Calculating the permanent of a small matrix is a computationally challenging problem, as discussed here, here, and here. See also the Wikipedia article.
Given an $n \times n$ matrix $A$, a naïve calculation of $\text{perm}(A)$ using the definition may require $|S_n|=n!$ multiplications. One of the best known algorithms is Ryser’s formula [Rys63], based on the inclusion-exclusion principle, requiring $O(2^n n^2)$ arithmetic operations.
Indeed, even deterministically verifying the statement $$k=\text{perm}(A)$$ may not be in $\text P$, that is, may not be polynomial in $n$. If such a language were in $\text P$, some very unlikely statements of computational complexity would follow.

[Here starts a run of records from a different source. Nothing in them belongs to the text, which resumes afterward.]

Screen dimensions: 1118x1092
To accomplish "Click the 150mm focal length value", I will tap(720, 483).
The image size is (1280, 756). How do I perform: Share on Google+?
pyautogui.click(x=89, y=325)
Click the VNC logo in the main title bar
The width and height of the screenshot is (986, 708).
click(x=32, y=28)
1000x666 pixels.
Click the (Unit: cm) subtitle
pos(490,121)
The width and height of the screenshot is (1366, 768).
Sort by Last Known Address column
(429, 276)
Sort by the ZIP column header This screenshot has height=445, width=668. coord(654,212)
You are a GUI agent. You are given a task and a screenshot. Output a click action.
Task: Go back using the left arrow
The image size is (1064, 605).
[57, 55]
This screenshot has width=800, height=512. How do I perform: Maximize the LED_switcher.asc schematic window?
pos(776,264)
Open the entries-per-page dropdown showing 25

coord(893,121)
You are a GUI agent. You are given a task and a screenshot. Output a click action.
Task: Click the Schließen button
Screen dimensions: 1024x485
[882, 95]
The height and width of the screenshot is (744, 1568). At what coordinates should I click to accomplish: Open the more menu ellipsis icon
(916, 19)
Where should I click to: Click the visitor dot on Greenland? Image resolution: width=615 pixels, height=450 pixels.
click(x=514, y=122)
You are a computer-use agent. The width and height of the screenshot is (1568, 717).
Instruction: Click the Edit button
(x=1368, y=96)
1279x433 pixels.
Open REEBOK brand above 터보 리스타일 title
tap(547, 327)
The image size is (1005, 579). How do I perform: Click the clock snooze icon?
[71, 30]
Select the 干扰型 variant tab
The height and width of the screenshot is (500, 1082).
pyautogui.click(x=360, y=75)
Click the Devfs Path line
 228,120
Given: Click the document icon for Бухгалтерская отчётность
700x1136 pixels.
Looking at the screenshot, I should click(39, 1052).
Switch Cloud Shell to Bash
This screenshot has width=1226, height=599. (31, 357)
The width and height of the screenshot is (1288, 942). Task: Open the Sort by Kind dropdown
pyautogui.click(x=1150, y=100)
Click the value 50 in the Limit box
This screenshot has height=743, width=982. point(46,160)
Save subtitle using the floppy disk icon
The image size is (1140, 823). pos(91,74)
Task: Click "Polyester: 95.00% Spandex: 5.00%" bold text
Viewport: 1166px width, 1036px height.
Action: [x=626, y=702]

However, as shown in [LFKN90] and refined by Babai, there exists an interactive proof that enables a prover $P$ to convince a polynomial-time bounded verifier $V$ of the above, with $O(n)$ steps of interaction, if the verifier were able to publicly toss a number of random coins. The [LFKN90] protocol involves the prover announcing coefficients of polynomials $f(x)$ corresponding to permanents of “minors” of the given graph. The random coin tosses are used to generate an element $x_i$ of $\mathbb{F_p}$ for some prime $p>n^4$; the verifier may verify statements such as $f(x_i)=k_i$.
To apply [LKFN90] to a cryptocurrency, the “miner” would be equated with the prover $P$, and other nodes would be equated with verifiers $V$.
[Mic94] taught how to remove the interaction in the random oracle model by applying the Fiat-Shamir heuristic to the proof, generating random coin-tosses in a non-interactive way. A cryptocurrency already has a large number of coins that are agreed to be random – namely, the merkle root of previous blocks.
As a proof-of-work based on calculating the permanent, the following protocol may be a starting point:
- For block $b$, say $O(1)$ random $0-1$ matrices are added to a common pool. The matrices may be randomly generated based on hashes of previous blocks
- Miners compete to find a permanent for $d$ matrices in the pool, where $d$ is some difficulty target
- Once found, a miner follows [Mic94] to announce her proof, salting hashes of previous blocks with the coefficients of the [LFKN90] protocol to generate the random coin tosses used in the protocol
Calculating permanents of random matrices may have some intrinsic value in block-designs, matchings in bipartite graphs, symmetric tensors, etc. Furthermore, creating protocols for public verification of computation is, to me, an exciting area of research – the example given in the literature is verifying scientific computations done “in the cloud.”
As an aside, as taught in [Kil92] converting a (very long) proof string $\pi$ into a (succinct) commitment may be done by building a merkle-tree of the proof string, and committing to, i.e. publicly announcing, the root of the merkle-tree. Verification of a particular bit $\pi_i$ involves “following the path” from leaf-to-root. Importantly for a cryptocurrency, we shouldn’t burden the prover too much, and following [Kil92] to problems in $\text{NEXP}$ requires the miner to maintain the very long transcript $\pi$ in memory. Work since the late '90's has significantly reduced the burden on the prover, and I sense that there's a feeling that a true succinct non-interactive argument of knowledge may be just around the corner.
References
[LFKN90] C. Lund, L. Fortnow, H. Karloff, and N. Nissan. Algebraic methods for interactive proofs. 1990.
[Mic94] S. Micali. Computationally sound proofs. 1994.
[Kil92] J. Killian. A note on efficient zero-knowledge proofs and arguments. 1992.
[Rys63] J. H. Ryser. Combinatorial Mathematics. 1963.